I’m probably doing something dumb here, but I have a DataFrame and I want to get all rows for which a particular column (which is called :Level
and is type Union{Int, Missing}
) is not missing
. My first two tries (using DataFramesMeta.jl) haven’t worked:
julia> standards = @subset(df, filter(x->true,skipmissing(:Level)))
ERROR: ArgumentError: length 10 of vector returned from function #478 is different from number of rows 20 of the source data frame.
# Long stacktrace that doesn't seem relevant here
julia> standards = @subset(df, !.(ismissing.(:Level)))
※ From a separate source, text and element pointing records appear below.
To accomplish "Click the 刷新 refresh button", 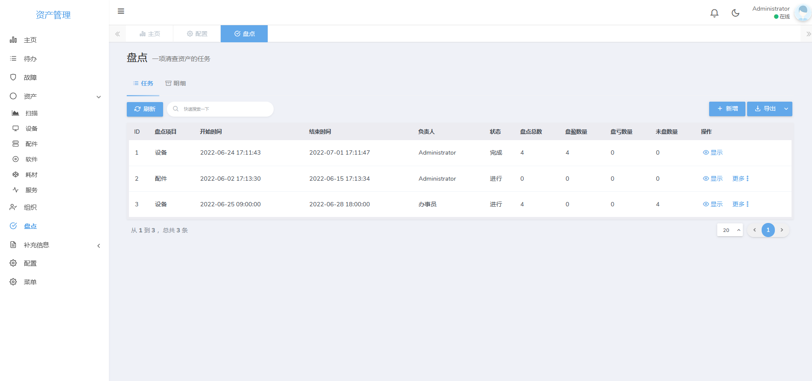I will point(145,109).
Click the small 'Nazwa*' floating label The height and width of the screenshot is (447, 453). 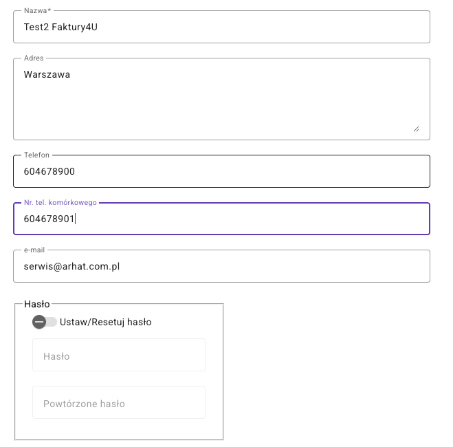pos(38,11)
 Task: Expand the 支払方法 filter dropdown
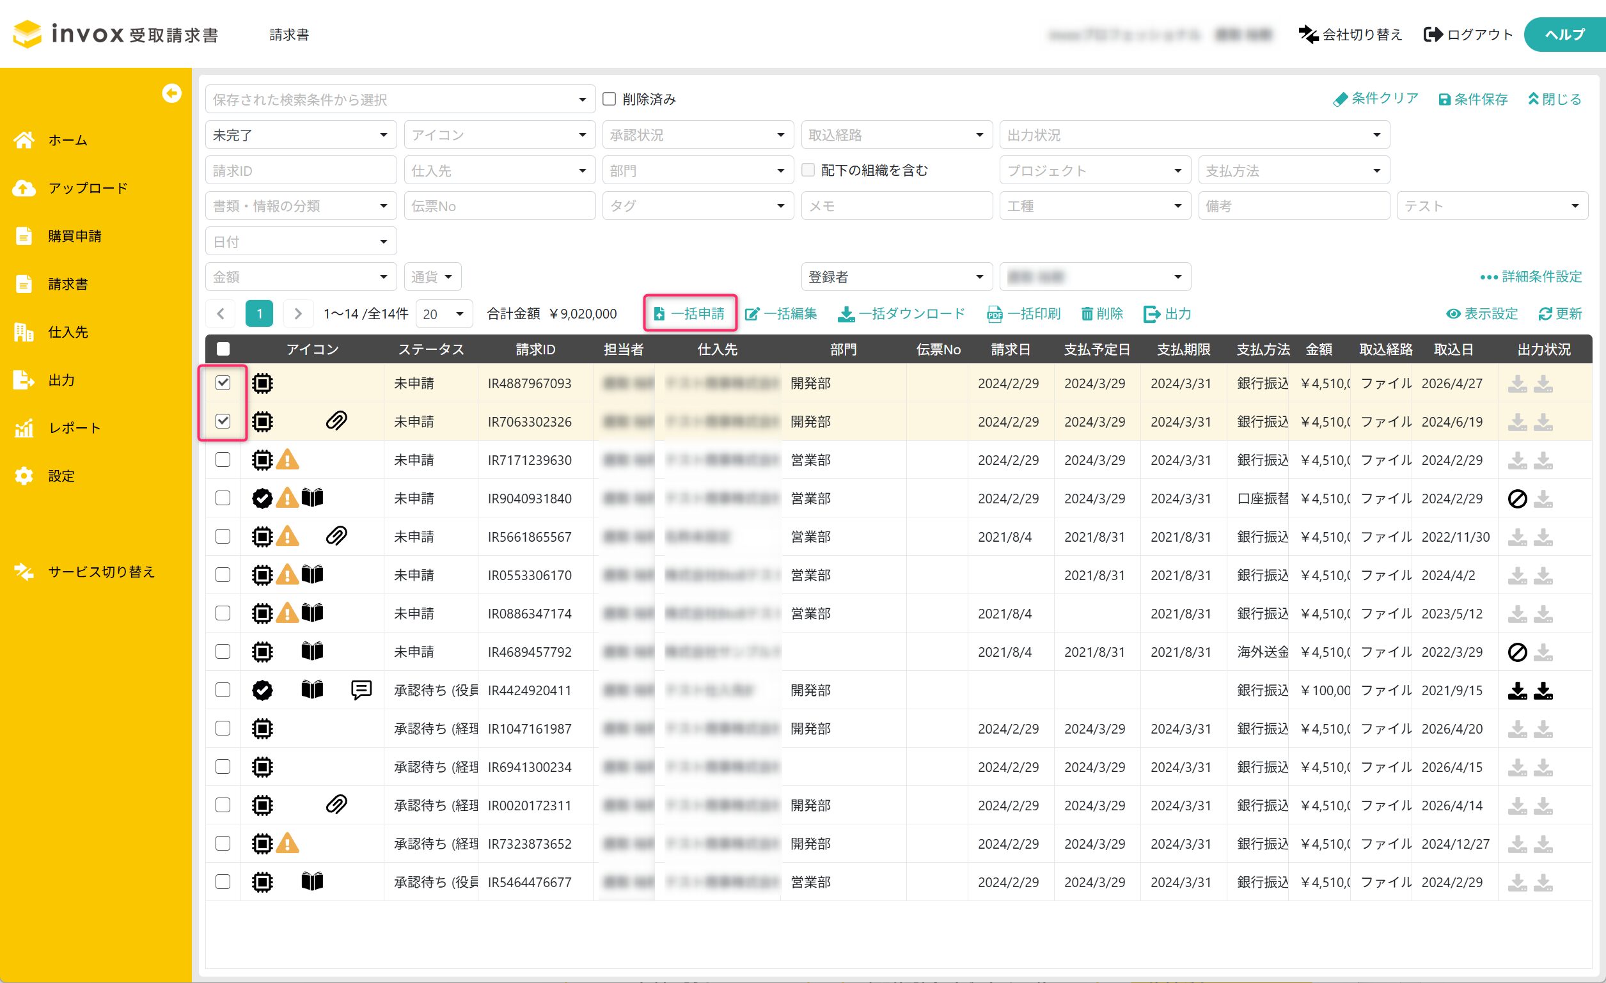[1293, 170]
ERROR: syntax: invalid identifier name "."
Stacktrace:
[1] top-level scope
@ none:1
What am I missing
(pun intended)?
You can do @rsubset
for row-wise operatoins
julia> using DataFramesMeta
julia> df = DataFrame(Level = [1, 2, missing, 4]);
julia> @rsubset df !ismissing(:Level)
3×1 DataFrame
Row │ Level
│ Int64?
─────┼────────
1 │ 1
2 │ 2
3 │ 4
The first one errors because the returned value from a @subset
operation has to be a boolean vector of the same length as the original data frame.
In the second one, you have problems with the broadcasting syntax, try
julia> @subset df (!).(ismissing.(:Level))
3×1 DataFrame
Row │ Level
│ Int64?
─────┼────────
1 │ 1
2 │ 2
3 │ 4
another option is just:
subdf = df[.! ismissing.(df.Level),:]
All of these work. Thanks to both! I think I’ll mark pdeffebach’s answer because it’s first. Thanks again!